The first process can be killed with a `kill -9`, but the second is invincible.

Any suggestions for things to experiment with?  Previously, we've gotten new servers that required an extra parameter (or a lack of one we used to use) to make things magically work.  Testing is taking more work than usual, since every time we try a new thing, we have to wait a while, then reboot.

We only have to do this about every 5 years, when we get a new server, so we are not `dump` experts, except to know that, when it's working, it's very safe and effective.

Any help and/or wild speculation would be appreciated.  Thanks!


----------



## noodlefling (Mar 5, 2015)

Oh, and I should say that the system is running 10.1-RELEASE-p6 and is using ufs, not zfs.


----------



## Terry_Kennedy (Mar 8, 2015)

noodlefling said:


> The problem with testing is that each time we try something, the drive will do alternately short high- and low-pitched whines, then sometimes a very long one.  It sounds a bit like the tape is winding forwards and backwards, looking for something it can't find.  Eventually it hits the end of the tape, rewinds to the beginning, and tries again.  I have no evidence of this, it's just what it sounds like.

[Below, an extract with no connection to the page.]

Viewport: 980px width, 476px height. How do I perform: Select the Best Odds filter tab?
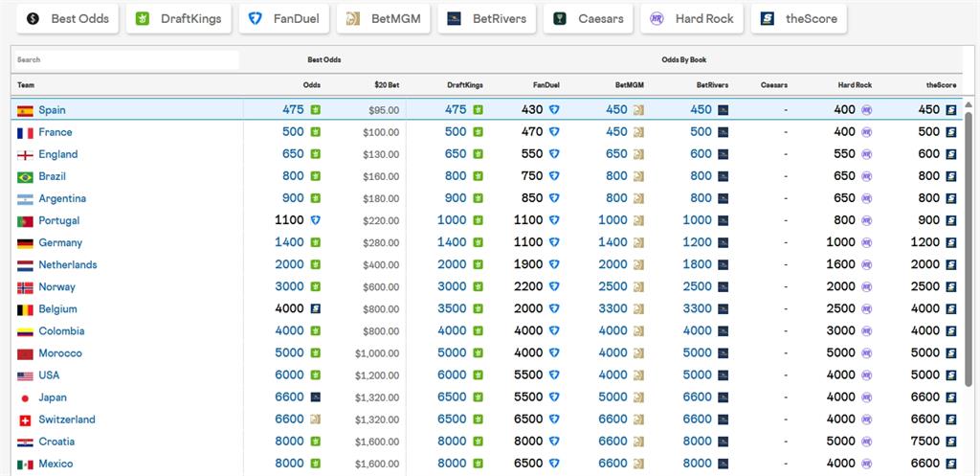click(68, 19)
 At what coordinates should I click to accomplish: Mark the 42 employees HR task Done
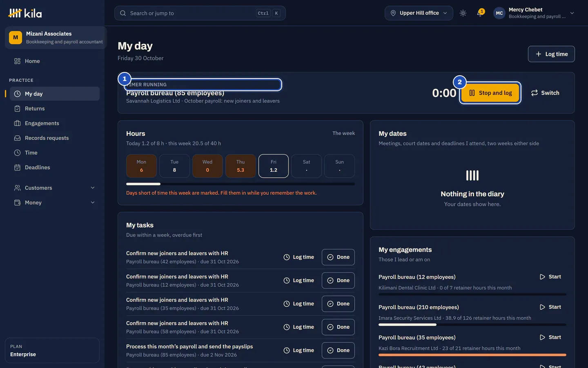point(338,257)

That sounds like "shoeshining"



> After a long time of making this racket, and without the usual indicator explaining how much progress is being made, we attempt to kill the processes, and it never works.  I've done enough dumping in my day to know that it should be in the process of dumping data normally to tape by this time, so I'm not just being impatient.  I've left it for an hour to dump a few hundred M and it never finishes.


That doesn't sound normal. An un-killable process indicates an I/O that never completes.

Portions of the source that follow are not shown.